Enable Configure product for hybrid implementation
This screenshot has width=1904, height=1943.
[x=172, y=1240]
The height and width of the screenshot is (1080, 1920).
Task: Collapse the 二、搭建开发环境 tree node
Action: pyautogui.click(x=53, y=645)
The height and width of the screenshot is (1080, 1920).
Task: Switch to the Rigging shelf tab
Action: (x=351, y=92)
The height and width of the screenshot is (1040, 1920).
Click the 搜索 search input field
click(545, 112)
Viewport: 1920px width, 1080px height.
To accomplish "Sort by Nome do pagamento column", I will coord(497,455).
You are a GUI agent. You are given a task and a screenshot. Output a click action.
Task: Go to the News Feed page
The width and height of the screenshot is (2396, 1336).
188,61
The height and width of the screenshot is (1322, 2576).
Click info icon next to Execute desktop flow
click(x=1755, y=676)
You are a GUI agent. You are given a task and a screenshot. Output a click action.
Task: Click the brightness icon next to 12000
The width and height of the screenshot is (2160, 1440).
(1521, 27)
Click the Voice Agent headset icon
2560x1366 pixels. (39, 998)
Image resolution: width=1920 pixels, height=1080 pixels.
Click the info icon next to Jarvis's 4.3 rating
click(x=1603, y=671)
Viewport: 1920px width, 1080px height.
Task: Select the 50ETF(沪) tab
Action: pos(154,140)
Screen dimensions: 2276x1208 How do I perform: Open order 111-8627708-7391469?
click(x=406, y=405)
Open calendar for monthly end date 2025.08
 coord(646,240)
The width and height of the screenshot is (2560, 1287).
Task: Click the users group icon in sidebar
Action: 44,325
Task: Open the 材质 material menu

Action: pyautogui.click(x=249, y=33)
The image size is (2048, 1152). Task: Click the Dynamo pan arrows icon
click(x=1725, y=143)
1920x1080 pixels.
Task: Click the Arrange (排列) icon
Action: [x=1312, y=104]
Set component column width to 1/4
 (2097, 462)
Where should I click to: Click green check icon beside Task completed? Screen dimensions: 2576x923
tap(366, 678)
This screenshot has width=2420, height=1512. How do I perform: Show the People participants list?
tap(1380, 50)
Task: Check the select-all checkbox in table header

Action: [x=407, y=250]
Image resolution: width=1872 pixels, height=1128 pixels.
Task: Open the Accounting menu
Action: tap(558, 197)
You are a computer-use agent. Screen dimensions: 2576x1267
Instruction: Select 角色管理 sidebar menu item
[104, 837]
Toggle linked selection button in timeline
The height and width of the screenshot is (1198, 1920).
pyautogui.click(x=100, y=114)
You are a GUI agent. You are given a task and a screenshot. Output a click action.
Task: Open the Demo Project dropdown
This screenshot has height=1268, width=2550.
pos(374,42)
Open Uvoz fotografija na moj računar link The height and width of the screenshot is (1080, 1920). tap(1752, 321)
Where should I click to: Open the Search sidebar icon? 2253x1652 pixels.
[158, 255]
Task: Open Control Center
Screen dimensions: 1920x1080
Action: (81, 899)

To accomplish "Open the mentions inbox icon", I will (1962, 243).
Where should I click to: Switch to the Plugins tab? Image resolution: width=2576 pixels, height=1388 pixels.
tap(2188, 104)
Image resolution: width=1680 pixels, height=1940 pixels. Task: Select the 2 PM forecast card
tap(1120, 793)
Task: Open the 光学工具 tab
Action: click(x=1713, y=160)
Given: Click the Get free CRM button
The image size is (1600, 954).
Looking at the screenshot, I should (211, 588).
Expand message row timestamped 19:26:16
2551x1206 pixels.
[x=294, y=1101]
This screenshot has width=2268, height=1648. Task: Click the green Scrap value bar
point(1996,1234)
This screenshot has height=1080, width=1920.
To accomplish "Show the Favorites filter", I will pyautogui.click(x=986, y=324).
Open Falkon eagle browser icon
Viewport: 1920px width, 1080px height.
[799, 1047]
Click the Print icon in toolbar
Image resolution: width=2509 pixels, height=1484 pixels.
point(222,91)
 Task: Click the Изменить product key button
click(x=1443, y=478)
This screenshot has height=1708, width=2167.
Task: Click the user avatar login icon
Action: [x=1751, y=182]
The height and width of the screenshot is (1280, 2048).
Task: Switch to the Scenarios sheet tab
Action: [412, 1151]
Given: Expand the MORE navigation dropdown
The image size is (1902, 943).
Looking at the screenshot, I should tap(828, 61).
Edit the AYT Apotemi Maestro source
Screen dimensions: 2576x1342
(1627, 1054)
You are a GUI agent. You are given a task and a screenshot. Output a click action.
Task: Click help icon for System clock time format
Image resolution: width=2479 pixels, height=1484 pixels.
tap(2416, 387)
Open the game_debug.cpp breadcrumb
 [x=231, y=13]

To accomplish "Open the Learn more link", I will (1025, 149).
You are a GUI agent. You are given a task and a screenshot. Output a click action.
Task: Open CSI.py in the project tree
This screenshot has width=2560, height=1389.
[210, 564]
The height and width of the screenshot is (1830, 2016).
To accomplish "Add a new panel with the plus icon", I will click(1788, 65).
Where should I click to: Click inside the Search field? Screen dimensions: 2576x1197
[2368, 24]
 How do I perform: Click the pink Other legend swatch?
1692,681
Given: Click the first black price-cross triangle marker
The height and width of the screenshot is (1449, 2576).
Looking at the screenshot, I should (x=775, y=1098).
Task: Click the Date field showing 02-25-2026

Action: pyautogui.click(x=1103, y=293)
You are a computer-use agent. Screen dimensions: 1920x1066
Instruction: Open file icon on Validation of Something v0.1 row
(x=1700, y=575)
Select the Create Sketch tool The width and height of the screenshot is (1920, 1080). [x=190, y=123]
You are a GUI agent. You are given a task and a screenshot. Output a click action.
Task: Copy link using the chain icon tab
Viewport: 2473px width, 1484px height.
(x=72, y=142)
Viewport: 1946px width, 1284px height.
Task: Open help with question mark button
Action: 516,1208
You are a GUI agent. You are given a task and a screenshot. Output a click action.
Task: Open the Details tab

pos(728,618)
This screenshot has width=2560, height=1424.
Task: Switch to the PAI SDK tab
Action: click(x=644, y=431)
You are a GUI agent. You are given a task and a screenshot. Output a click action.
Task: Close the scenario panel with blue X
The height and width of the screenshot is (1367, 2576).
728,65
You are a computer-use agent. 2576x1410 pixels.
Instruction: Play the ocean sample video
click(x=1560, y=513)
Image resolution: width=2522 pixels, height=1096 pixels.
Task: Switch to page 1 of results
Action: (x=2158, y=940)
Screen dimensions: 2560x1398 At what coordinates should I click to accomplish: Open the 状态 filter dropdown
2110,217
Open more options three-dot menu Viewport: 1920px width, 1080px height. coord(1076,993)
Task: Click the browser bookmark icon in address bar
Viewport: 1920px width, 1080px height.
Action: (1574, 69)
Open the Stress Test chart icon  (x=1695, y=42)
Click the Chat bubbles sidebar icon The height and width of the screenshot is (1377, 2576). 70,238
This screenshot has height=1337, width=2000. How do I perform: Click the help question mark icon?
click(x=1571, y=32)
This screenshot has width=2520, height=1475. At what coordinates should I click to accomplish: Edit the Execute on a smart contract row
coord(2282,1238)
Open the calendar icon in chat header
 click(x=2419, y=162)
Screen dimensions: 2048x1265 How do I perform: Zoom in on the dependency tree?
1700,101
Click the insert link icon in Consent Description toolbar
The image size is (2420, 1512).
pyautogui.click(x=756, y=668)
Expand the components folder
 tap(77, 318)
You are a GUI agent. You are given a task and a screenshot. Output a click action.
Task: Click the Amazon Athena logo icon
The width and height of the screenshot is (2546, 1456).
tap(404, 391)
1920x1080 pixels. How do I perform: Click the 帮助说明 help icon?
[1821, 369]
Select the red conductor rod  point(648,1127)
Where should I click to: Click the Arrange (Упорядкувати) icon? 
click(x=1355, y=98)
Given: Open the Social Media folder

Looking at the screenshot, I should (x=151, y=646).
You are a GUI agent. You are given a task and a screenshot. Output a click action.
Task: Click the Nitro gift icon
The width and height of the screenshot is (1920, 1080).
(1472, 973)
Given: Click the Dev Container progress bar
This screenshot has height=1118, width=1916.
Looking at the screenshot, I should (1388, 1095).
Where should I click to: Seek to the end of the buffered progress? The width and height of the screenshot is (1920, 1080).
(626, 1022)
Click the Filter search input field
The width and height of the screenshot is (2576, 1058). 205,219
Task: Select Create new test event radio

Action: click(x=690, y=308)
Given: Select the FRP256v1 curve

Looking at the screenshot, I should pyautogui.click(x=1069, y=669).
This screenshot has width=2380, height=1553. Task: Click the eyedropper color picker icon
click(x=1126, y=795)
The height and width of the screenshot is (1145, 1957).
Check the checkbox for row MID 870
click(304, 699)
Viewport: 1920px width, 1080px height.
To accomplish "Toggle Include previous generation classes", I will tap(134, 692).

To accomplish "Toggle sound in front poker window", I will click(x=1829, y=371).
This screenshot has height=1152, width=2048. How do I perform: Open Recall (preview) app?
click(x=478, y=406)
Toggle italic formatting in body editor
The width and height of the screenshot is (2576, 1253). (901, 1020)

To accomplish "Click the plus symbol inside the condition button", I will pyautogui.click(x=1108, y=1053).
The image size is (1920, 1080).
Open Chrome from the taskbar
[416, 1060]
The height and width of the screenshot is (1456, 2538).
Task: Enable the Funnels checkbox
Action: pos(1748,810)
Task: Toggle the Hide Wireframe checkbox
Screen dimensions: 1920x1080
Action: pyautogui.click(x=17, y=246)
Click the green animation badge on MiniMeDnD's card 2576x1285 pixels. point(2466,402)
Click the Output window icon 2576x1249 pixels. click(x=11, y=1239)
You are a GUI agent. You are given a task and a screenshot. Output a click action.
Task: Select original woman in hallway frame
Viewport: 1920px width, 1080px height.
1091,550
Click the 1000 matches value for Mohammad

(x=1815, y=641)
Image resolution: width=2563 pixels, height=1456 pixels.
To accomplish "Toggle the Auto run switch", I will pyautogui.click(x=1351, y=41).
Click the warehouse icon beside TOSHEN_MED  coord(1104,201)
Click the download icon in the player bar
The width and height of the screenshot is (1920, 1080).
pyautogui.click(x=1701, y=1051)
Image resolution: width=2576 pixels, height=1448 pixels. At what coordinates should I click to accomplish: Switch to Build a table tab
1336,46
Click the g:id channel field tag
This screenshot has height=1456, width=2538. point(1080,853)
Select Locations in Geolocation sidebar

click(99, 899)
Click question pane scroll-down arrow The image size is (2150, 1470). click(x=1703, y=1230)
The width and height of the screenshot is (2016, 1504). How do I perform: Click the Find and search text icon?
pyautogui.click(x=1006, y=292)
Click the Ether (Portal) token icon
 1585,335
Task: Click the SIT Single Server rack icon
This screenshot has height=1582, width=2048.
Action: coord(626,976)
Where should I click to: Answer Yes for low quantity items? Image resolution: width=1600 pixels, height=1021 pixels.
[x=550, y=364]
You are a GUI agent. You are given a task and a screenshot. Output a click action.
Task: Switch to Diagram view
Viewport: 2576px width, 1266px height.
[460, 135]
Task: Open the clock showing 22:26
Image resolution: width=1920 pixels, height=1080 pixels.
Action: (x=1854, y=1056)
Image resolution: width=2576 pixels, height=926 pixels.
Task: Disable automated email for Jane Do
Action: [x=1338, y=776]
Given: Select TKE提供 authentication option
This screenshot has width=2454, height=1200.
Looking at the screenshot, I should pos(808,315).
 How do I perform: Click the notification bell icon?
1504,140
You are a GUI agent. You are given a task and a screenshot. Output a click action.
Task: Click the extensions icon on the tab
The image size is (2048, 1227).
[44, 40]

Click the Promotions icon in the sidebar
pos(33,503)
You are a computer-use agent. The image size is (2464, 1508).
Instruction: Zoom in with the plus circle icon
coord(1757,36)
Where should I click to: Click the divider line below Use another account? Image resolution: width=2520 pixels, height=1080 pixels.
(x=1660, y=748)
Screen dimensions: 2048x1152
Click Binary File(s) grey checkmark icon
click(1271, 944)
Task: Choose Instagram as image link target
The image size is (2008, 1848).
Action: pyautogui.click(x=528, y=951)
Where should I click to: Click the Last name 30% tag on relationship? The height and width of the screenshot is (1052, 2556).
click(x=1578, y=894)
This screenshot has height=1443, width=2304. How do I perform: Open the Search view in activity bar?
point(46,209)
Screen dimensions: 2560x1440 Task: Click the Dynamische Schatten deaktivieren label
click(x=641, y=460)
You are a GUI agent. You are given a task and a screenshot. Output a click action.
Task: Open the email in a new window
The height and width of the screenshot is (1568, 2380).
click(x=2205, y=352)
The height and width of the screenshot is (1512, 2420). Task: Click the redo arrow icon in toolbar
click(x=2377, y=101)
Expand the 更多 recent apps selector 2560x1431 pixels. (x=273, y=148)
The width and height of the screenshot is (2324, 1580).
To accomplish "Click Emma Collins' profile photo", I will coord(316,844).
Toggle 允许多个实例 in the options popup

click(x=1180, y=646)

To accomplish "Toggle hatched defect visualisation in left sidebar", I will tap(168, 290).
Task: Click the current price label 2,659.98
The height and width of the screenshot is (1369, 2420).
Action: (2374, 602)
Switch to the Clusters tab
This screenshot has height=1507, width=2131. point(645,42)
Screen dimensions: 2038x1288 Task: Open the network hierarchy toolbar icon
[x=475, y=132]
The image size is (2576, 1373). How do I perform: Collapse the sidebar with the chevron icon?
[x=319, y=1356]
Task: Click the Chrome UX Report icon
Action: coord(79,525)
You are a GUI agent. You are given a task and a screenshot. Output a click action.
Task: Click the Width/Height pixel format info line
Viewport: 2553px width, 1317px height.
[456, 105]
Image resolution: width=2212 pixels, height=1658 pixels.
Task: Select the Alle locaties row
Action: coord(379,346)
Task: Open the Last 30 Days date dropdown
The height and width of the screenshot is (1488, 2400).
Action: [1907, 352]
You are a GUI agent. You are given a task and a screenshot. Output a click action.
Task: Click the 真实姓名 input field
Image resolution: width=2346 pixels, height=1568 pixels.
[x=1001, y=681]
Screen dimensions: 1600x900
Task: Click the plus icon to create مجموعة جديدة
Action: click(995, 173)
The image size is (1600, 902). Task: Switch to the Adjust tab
· · · ·
(Goal of the exercise)
Give only the lines from the one holding "The height and width of the screenshot is (1040, 1920)." through the one holding "You are a computer-use agent. Screen dimensions: 2576x1267", each restated exactly as it appears above.

(Solution for this exercise)
The height and width of the screenshot is (1040, 1920).
Click the 搜索 search input field
click(545, 112)
Viewport: 1920px width, 1080px height.
To accomplish "Sort by Nome do pagamento column", I will coord(497,455).
You are a GUI agent. You are given a task and a screenshot. Output a click action.
Task: Go to the News Feed page
The width and height of the screenshot is (2396, 1336).
188,61
The height and width of the screenshot is (1322, 2576).
Click info icon next to Execute desktop flow
click(x=1755, y=676)
You are a GUI agent. You are given a task and a screenshot. Output a click action.
Task: Click the brightness icon next to 12000
The width and height of the screenshot is (2160, 1440).
(1521, 27)
Click the Voice Agent headset icon
2560x1366 pixels. (39, 998)
Image resolution: width=1920 pixels, height=1080 pixels.
Click the info icon next to Jarvis's 4.3 rating
click(x=1603, y=671)
Viewport: 1920px width, 1080px height.
Task: Select the 50ETF(沪) tab
Action: pos(154,140)
Screen dimensions: 2276x1208 How do I perform: Open order 111-8627708-7391469?
click(x=406, y=405)
Open calendar for monthly end date 2025.08
 coord(646,240)
The width and height of the screenshot is (2560, 1287).
Task: Click the users group icon in sidebar
Action: 44,325
Task: Open the 材质 material menu

Action: pyautogui.click(x=249, y=33)
The image size is (2048, 1152). Task: Click the Dynamo pan arrows icon
click(x=1725, y=143)
1920x1080 pixels.
Task: Click the Arrange (排列) icon
Action: [x=1312, y=104]
Set component column width to 1/4
 (2097, 462)
Where should I click to: Click green check icon beside Task completed? Screen dimensions: 2576x923
tap(366, 678)
This screenshot has width=2420, height=1512. How do I perform: Show the People participants list?
tap(1380, 50)
Task: Check the select-all checkbox in table header

Action: [x=407, y=250]
Image resolution: width=1872 pixels, height=1128 pixels.
Task: Open the Accounting menu
Action: tap(558, 197)
You are a computer-use agent. Screen dimensions: 2576x1267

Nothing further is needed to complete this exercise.